The tail section of a Boeing 707 sits on a sandbar in the North Fork Stillaguamish River on Oct. 19, 1959, after the plane crashed and broke apart. Four of eight people on the plane were killed. (Ron Palmer)

The tail section of a Boeing 707 sits on a sandbar in the North Fork Stillaguamish River on Oct. 19, 1959, after the plane crashed and broke apart. Four of eight people on the plane were killed. (Ron Palmer)

Oso was site of Boeing’s only commercial-jet crash in state

By Steven Powell

Marysville Globe

The Boeing Co. turned 100 today. Throughout the year, The Daily Herald is covering the people, airplanes and moments that define The Boeing Century. More about this series

OSO — With all the flights Boeing has had over the years, only one commercial jet has crashed in Washington — at Oso in 1959.

In late October of that year, a $5 million Boeing 707 was taking a test flight with four representatives from Braniff Airways aboard.

The plane was flown by Boeing test pilot Russell H. Baum and Braniff pilot Capt. John A. Berke, according to the accident report released by Civil Aeronautics Board in June 1960. Baum was instructing Berke, who was making his first training flight, CAB investigators wrote.

During the flight, investigators wrote, maneuvers by the pilots pushed the aircraft beyond its limits, and three of the four engines were torn off by the force. Witnesses on the ground said “they saw three objects fall out of the overcast,” the report said. Later, “these objects were located and proved to be engines Nos. 1, 2, and 4.”

Passengers on the plane and witnesses on the ground said a serious fire was burning where the No. 2 engine had been, investigators wrote.

As Baum worked to control the plane and circled in search of a place to land, four of the men aboard retreated to ditching positions in the tail of the 707: William Allsop, 41, a Boeing test pilot; William Huebner, a Federal Aviation Administration inspector; Fred Symmank, a Braniff technical instructor; and Al Krause, a Braniff flight engineer.

The plane descended toward an open field that “had undoubtedly been selected by Baum for the crash landing,” investigators wrote. But the plane struck treetops along the North Fork Stillaguamish River, which cut off a portion of its left wingtip.

The plane crashed in the riverbed about half a mile from the field, investigators wrote. The front section of the plane was largely destroyed by the impact and a subsequent fire. The tail, where Allsop, Huebner, Symmank and Krause had ridden out the crash, broke off and veered into the river, where it came to rest on a sandbank, badly damaged but intact, the report said.

Four people aboard the plane were killed: Baum, 32, of Bellevue; Berke, 49; George C. Hagen, 28, of Renton, a Boeing flight engineer; and Capt. Frank Staley, 43, a Braniff pilot. The four men in the tail survived.

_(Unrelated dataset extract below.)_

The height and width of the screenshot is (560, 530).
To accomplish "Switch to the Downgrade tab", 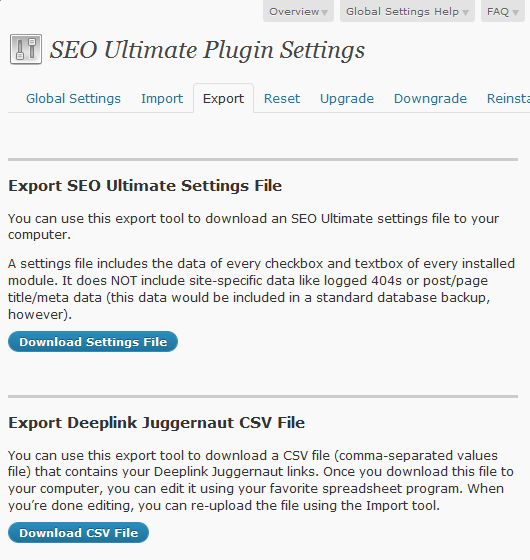I will tap(430, 99).
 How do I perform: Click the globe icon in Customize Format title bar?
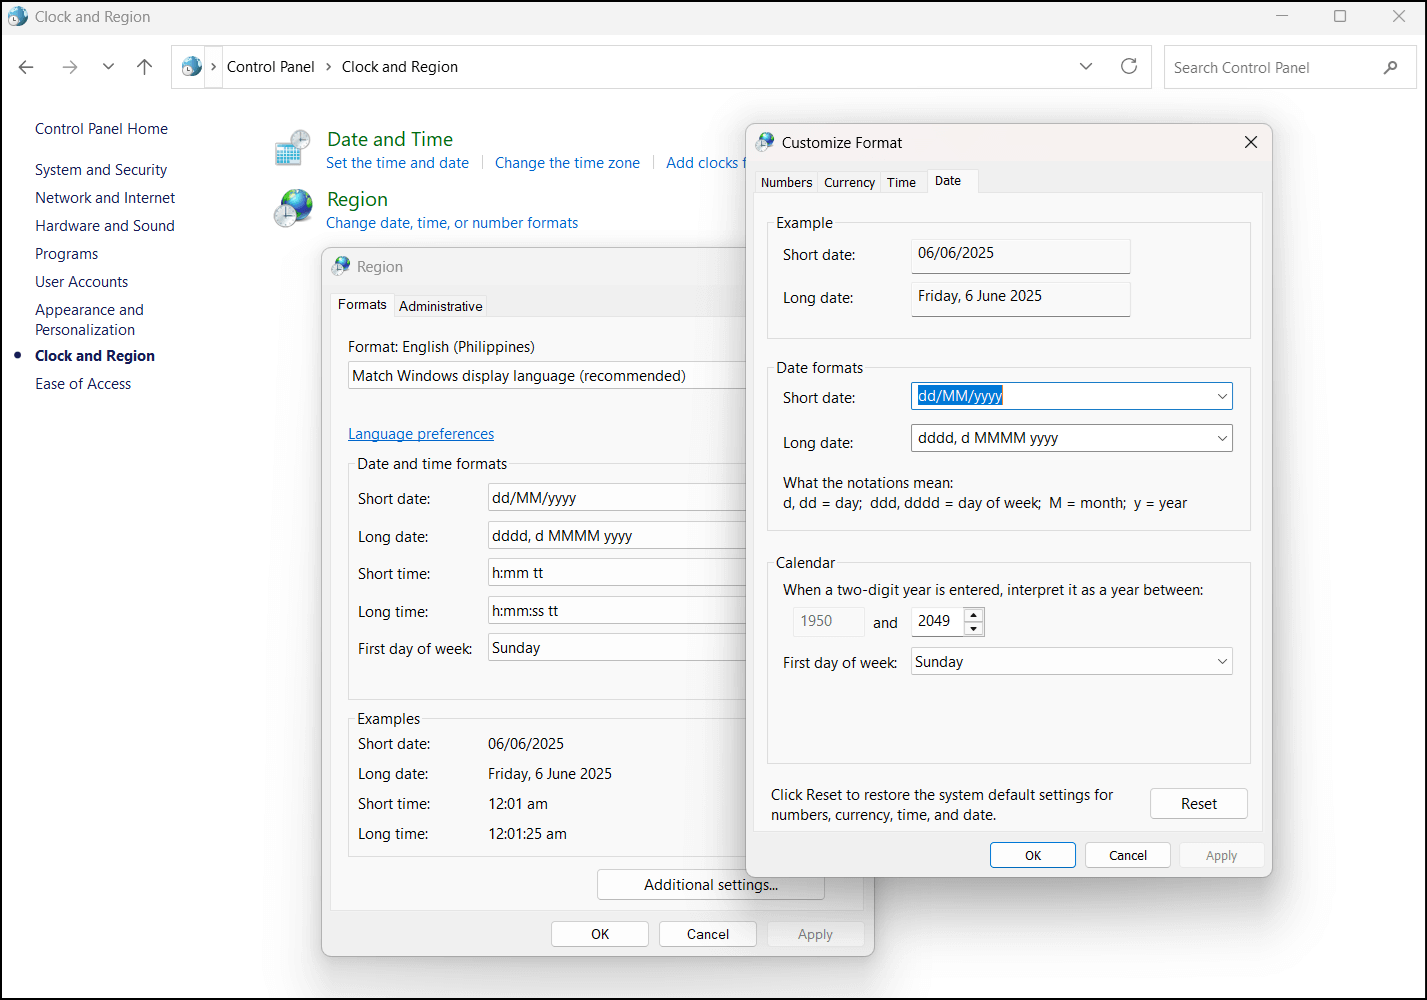(x=765, y=141)
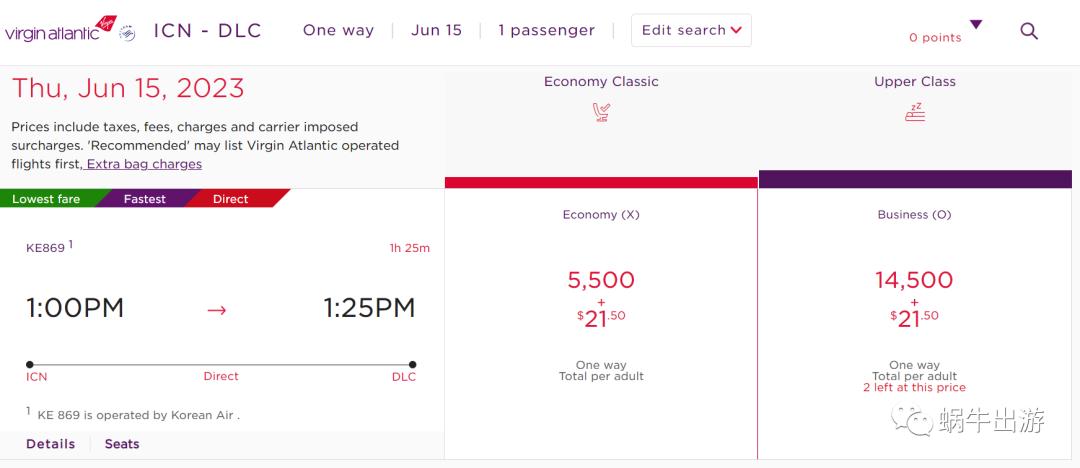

According to a Marysville Globe newspaper account, the survivors crawled through an escape hatch, waded through waist-deep water, climbed the riverbank and walked to a nearby farm, where they called Boeing. The four men, all injured, were taken to the hospital.

According to the Globe account, Anton Ostler, who owned 20 acres of property where the jet crashed, said he heard rumbling and thunderous noises as the plane came down, shaking the ground. Numerous smaller explosions were reported after the crash. Debris was spread over a wide area, and a few trees were burning in the dense woods.

Those involved in the rescue and investigation were: then-Snohomish County Coroner Ken Baker; then-Sheriff Bob Twitchell with a rescue unit; Al Williams of Stanwood and his Civil Defense unit; Washington State Patrol Sgt. J. Harvey and Lt. Webb Slone; and a fire crew from the naval station at Jim Creek.